Edit1:How do I set SNAPD_DEBUG=1 before snapd is started, in the live image?

Edit2: break=bottom, and then echo SNAPD_DEBUG=1 >> /root/etc/environment.

  • Hit F6 at the boot menu (where you can select Try / Install)
  • Add break=bottom to the command line before the --- and press enter to boot
  • When you get into an initramfs shell, run echo 'SNAPD_DEBUG=1' >> root/etc/environment
  • Hit Ctrl-D to continue the boot

Then it should be in there for the live session. You can do the same trick to modify other files, e.g. adding systemd drop-ins.

1 Like

unfortunately the thing I just downloaded (from http://cdimage.ubuntu.com/daily-live/current/) still has a broken seed so I can’t see this. Where is the fixed one?

s/current/pending/, i.e. here.

1 Like

So, here, snapd.seeded.service took 1m7s. Looking at snap debug timings --last=seed and snap debug timings --last=become-operational, seeding took ~30s and getting a serial took about the same (these things run in parallel though, AFAIK).

What do the output of those two look like for you?

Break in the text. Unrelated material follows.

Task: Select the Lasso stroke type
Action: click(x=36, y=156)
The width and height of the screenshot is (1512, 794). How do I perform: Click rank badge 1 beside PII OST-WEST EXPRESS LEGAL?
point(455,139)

become-operational shouldn’t take that log, but here it is:

I think the erroneous situation here is that snapd seeded a snap without also setting up the default-provider snap from one of the snap’s content interface plugs. When installing a snap with snap install, snapd will first install the default-provider (and connect plugs/slots) before completing the installation of the original snap, so I think this same behavior should happen on seeding. In this case, snapd would still obey the same ordering of seeding snaps with the exception of if a snap declares a default-provider, then the seeding of that snap will seed the default-provider before finishing. This would still allow folks to manually craft the order of their seed.yaml as necessary, but unblock race conditions like this.
Note I think the behavior above with default-providers is already implemented for bases - if an app snap in the seed has a base and the base is ordered after the app snap in the seed, the base will get setup when the app snap is seeded.

1 Like

Yes indeed, that is exactly what I was talking about - thanks for explaining it more clearly.

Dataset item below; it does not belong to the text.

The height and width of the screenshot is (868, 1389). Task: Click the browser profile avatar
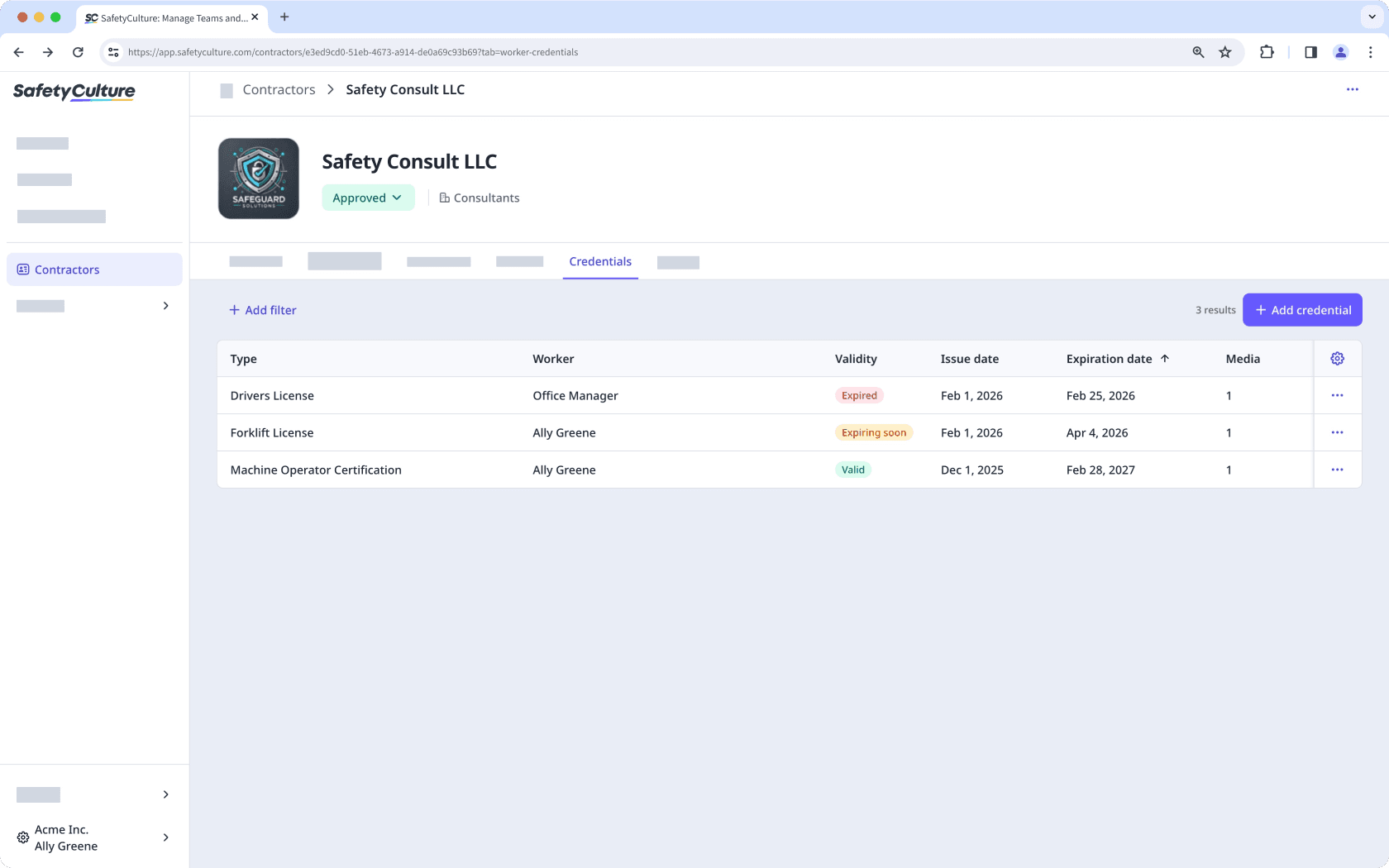[1340, 51]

become-operational for me seems nowhere near as slow:

ubuntu@ubuntu:~$ snap debug timings --last=become-operational
2019/07/16 15:49:38.751216 cmd_linux.go:224: DEBUG: restarting into "/snap/core/current/usr/bin/snap"
ID   Status        Doing      Undoing  Summary
98   Done          350ms            -  Generate device key
 ^                 343ms            -    generating device key pair
99   Done          285ms            -  Request device serial
 ^                 239ms            -    get device serial
  ^                152ms            -      prepare device serial request
  ^                 87ms            -      submit device serial request
 ^                  30ms            -    fetch signing key chain

I’ve uploaded snap debug timings --last=seed separately since it is huge; the only thing that sticks out to me as being singularly large is

8    Done        35875ms            -  Make snap "core" (7270) available to the system

otherwise a lot of the connections take ages to be made, which probably adds up. Also this confirms that gtk-common-themes was set up after the applications were.

And I’ve uploaded the journal too. You can see

Jul 16 15:46:45 ubuntu systemd[1]: Starting Wait until snapd is fully seeded...

and

Jul 16 15:48:15 ubuntu systemd[1]: Started Wait until snapd is fully seeded.

to indicate how long it took.

Because of the plug/slot auto-connect symmetry seeding doesn’t sort default providers first atm.

Is there any reason why it couldn’t or shouldn’t be changed to do so?

There is a lot of opportunity here for improvement since snapd performs a snap-seccomp compile and apparmor_parser compile for each interface connection as snapd performs them, rather than batching them all in one compile each at the end. I believe addressing this is on the snapd team’s roadmap this cycle.

I can appreciate the POV that current behavior makes first boot too different from a sequence of installs. So we might change this, there are other corner cases fixes to do in first boot first though.

snapd needs to move its startup housekeeping out of the boot process altogether. See this, this, and this, each of which is a catastrophic failure attributable to this architecture.